- Directed by: Huo Jianqi
- Written by: Si Wu; Chi Li (novel);
- Produced by: Jin Zhongqiang; Han Sanping; Yang Buting; Tong Gang;
- Starring: Tao Hong; Tao Zeru;
- Cinematography: Ming Su
- Edited by: Kong Jinglei
- Music by: Zhang Xiaofeng
- Distributed by: China Film Group (international); Razor Digital Entertainment (United States: DVD);
- Release dates: June 2002 (Shanghai); August 28, 2002 (Montreal);
- Running time: 105 min.
- Country: China
- Language: Mandarin Chinese

= Life Show =

Life Show (生活秀 (shēng húo xiù)) is a 2002 Chinese film directed by Huo Jianqi. A drama, Life Show tells the story of a restaurant owner, played by Tao Hong, whose busy life dealing with family and business is nevertheless a lonely one. Her life takes a turn, however, when one of her long-time customers, played by Tao Zeru, shows a romantic interest in her. The film was a co-production between the China Film Group and the Beijing Film Studio. It was based on a novel by Chi Li and was adapted by Si Wu.

Life Show won the Golden Goblet at the 2002 Shanghai International Film Festival, as well as awards for best actress and best cinematography. It received a North American premiere at the Montreal World Film Festival on August 28, 2002.

== Plot ==
Life Show follows a woman, Lai Shuangyang, who operates a duck neck stall in night market in an unnamed city in central China (the film was shot in Chongqing). Though Shuangyang keeps her cool, her life is filled with complications. Her brother drug-addicted Jiujiu has been committed to a sanitarium Her assistant, Mei, who has fallen in love with Jiujiu, attempts suicide. Her sister in law, Xiaojin, always leaves Shuangyang's nephew for Shuangyang to take care of. At the same time, Shuangyang is trying to regain her family's home, which was given to a neighbor during the Cultural Revolution. Perhaps worst of all, Shuangyang is at risk of losing her restaurant.
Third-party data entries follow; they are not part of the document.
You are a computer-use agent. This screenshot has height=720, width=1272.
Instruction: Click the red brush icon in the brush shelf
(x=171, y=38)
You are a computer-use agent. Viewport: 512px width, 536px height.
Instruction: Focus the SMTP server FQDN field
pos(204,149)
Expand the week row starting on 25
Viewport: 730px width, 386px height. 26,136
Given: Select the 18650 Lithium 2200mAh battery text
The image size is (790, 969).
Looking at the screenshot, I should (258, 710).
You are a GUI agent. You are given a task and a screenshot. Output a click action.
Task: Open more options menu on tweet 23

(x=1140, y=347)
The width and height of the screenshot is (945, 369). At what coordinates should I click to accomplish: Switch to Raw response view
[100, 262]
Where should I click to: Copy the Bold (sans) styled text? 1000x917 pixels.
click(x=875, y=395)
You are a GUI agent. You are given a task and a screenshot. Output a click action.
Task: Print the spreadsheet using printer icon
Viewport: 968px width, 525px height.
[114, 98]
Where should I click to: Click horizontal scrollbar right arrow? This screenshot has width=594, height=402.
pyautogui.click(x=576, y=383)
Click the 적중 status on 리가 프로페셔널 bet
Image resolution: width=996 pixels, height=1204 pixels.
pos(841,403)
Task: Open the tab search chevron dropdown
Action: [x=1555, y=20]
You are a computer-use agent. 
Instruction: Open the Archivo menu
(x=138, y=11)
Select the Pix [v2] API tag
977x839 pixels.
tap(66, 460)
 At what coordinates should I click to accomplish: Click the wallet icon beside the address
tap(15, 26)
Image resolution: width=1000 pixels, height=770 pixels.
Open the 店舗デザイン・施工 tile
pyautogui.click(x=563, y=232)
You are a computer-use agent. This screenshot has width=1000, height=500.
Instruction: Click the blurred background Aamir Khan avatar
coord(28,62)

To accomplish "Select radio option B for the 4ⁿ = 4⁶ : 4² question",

Into this morass, Shuangyang starts to notice one of her customers, Zhou Xiongzhou, a middle-aged businessman who has been frequenting her restaurant for a year. Despite concerns, she decides to take the risk with Xiongzhou and the two begin an unassuming romance.

== Cast ==
- Tao Hong as Lai Shuangyang, the owner of a small restaurant on a night market street specializing in the central Chinese specialty of duck necks.
- Yang Yi as Mei, Lai Shuangyang's assistant, who is in love with Shuangyang's younger brother, Jiujiu.
- Tao Zeru as Zhuo Xiongzhou, a middle aged customer at Lai Shuangyang's restaurant who begins to show a romantic interest in Shuangyang.
- Pan Yueming as Xiaojin, the wife of Shuangyang's older brother, Shuangyuan.
- Luo Deyuan as Zhang, a local bureaucrat that deals with Shuangyang in her efforts to regain the home of her family that was lost during the Cultural Revolution.

== DVD release ==
Life Show was released for North American markets on region 1 DVD by Razor Digital Entertainment on October 11, 2005. The DVD included subtitles for English, as well as both simplified and traditional Chinese characters.